→ Data shown:
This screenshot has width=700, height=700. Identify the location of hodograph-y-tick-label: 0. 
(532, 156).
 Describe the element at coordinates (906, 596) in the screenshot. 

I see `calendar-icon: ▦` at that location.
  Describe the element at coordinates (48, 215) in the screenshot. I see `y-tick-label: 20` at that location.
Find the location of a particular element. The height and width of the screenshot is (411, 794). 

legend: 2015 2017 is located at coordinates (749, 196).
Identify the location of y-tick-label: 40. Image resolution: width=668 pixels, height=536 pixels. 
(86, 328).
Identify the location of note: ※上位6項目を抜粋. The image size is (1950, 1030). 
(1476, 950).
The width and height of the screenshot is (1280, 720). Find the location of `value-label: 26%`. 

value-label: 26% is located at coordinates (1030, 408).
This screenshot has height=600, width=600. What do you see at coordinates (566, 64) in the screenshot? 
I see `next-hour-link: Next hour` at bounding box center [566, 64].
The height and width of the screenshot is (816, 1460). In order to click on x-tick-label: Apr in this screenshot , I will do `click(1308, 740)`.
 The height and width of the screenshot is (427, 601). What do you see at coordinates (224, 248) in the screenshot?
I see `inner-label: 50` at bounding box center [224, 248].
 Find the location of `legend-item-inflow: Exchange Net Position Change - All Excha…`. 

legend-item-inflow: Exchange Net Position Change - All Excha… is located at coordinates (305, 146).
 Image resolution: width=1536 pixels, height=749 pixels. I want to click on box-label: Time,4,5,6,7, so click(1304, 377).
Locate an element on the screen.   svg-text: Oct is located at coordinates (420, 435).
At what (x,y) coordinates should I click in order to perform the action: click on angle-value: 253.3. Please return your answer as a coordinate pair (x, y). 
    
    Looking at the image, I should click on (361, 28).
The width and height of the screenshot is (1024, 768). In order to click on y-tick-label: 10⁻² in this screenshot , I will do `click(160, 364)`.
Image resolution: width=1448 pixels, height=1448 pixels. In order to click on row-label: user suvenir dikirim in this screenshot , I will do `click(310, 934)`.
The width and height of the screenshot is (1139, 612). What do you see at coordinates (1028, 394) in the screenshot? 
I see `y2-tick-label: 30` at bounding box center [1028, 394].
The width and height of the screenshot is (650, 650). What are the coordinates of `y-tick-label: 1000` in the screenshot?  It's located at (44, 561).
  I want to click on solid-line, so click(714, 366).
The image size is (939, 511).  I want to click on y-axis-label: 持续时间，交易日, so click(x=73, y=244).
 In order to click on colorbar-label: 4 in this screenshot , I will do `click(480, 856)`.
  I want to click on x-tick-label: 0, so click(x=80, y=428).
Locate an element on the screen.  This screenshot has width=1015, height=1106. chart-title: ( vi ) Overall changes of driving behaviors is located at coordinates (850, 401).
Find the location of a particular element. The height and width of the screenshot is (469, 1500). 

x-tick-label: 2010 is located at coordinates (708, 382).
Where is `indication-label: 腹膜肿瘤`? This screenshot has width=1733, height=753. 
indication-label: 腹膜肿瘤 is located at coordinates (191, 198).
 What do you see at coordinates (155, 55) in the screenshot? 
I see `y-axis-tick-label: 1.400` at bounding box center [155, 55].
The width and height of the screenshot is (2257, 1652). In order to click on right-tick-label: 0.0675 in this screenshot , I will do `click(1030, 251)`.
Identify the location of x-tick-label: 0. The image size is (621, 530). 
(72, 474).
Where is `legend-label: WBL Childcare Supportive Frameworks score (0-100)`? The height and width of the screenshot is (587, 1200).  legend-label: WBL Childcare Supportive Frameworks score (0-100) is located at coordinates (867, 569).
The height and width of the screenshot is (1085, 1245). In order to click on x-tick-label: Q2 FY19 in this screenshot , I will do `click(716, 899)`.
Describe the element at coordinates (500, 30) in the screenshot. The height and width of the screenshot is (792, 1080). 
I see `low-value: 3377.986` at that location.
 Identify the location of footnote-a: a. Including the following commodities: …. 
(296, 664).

→ Work to be completed: Rewrite all of the rows above, replacing every occurrence of "Identify the location of" with "Give the position of" and leaving everything else unchanged.

→ Final answer:
This screenshot has width=700, height=700. Give the position of hodograph-y-tick-label: 0. 
(532, 156).
 Describe the element at coordinates (906, 596) in the screenshot. 

I see `calendar-icon: ▦` at that location.
  Describe the element at coordinates (48, 215) in the screenshot. I see `y-tick-label: 20` at that location.
Find the location of a particular element. The height and width of the screenshot is (411, 794). 

legend: 2015 2017 is located at coordinates (749, 196).
Give the position of y-tick-label: 40. Image resolution: width=668 pixels, height=536 pixels. 
(86, 328).
Give the position of note: ※上位6項目を抜粋. The image size is (1950, 1030). 
(1476, 950).
The width and height of the screenshot is (1280, 720). Find the location of `value-label: 26%`. 

value-label: 26% is located at coordinates (1030, 408).
This screenshot has height=600, width=600. What do you see at coordinates (566, 64) in the screenshot? 
I see `next-hour-link: Next hour` at bounding box center [566, 64].
The height and width of the screenshot is (816, 1460). In order to click on x-tick-label: Apr in this screenshot , I will do `click(1308, 740)`.
 The height and width of the screenshot is (427, 601). What do you see at coordinates (224, 248) in the screenshot?
I see `inner-label: 50` at bounding box center [224, 248].
 Find the location of `legend-item-inflow: Exchange Net Position Change - All Excha…`. 

legend-item-inflow: Exchange Net Position Change - All Excha… is located at coordinates (305, 146).
 Image resolution: width=1536 pixels, height=749 pixels. I want to click on box-label: Time,4,5,6,7, so click(1304, 377).
Locate an element on the screen.   svg-text: Oct is located at coordinates (420, 435).
At what (x,y) coordinates should I click in order to perform the action: click on angle-value: 253.3. Please return your answer as a coordinate pair (x, y). 
    
    Looking at the image, I should click on (361, 28).
The width and height of the screenshot is (1024, 768). In order to click on y-tick-label: 10⁻² in this screenshot , I will do `click(160, 364)`.
Image resolution: width=1448 pixels, height=1448 pixels. In order to click on row-label: user suvenir dikirim in this screenshot , I will do `click(310, 934)`.
The width and height of the screenshot is (1139, 612). What do you see at coordinates (1028, 394) in the screenshot? 
I see `y2-tick-label: 30` at bounding box center [1028, 394].
The width and height of the screenshot is (650, 650). What are the coordinates of `y-tick-label: 1000` in the screenshot?  It's located at (44, 561).
  I want to click on solid-line, so click(714, 366).
The image size is (939, 511).  I want to click on y-axis-label: 持续时间，交易日, so click(x=73, y=244).
 In order to click on colorbar-label: 4 in this screenshot , I will do `click(480, 856)`.
  I want to click on x-tick-label: 0, so click(x=80, y=428).
Locate an element on the screen.  This screenshot has width=1015, height=1106. chart-title: ( vi ) Overall changes of driving behaviors is located at coordinates (850, 401).
Find the location of a particular element. The height and width of the screenshot is (469, 1500). 

x-tick-label: 2010 is located at coordinates (708, 382).
Where is `indication-label: 腹膜肿瘤`? This screenshot has width=1733, height=753. 
indication-label: 腹膜肿瘤 is located at coordinates (191, 198).
 What do you see at coordinates (155, 55) in the screenshot? 
I see `y-axis-tick-label: 1.400` at bounding box center [155, 55].
The width and height of the screenshot is (2257, 1652). In order to click on right-tick-label: 0.0675 in this screenshot , I will do `click(1030, 251)`.
Give the position of x-tick-label: 0. The image size is (621, 530). 
(72, 474).
Where is `legend-label: WBL Childcare Supportive Frameworks score (0-100)`? The height and width of the screenshot is (587, 1200).  legend-label: WBL Childcare Supportive Frameworks score (0-100) is located at coordinates (867, 569).
The height and width of the screenshot is (1085, 1245). In order to click on x-tick-label: Q2 FY19 in this screenshot , I will do `click(716, 899)`.
Describe the element at coordinates (500, 30) in the screenshot. The height and width of the screenshot is (792, 1080). 
I see `low-value: 3377.986` at that location.
 Give the position of footnote-a: a. Including the following commodities: …. 
(296, 664).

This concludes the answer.